EXERCISE REQUIREMENTS: Write every record out again exactly as shown below.

SOURCE RECORDS:
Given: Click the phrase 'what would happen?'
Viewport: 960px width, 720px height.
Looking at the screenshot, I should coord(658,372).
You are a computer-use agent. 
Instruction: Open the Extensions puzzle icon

ANSWER TO THIS EXERCISE:
Given: Click the phrase 'what would happen?'
Viewport: 960px width, 720px height.
Looking at the screenshot, I should coord(658,372).
You are a computer-use agent. 
Instruction: Open the Extensions puzzle icon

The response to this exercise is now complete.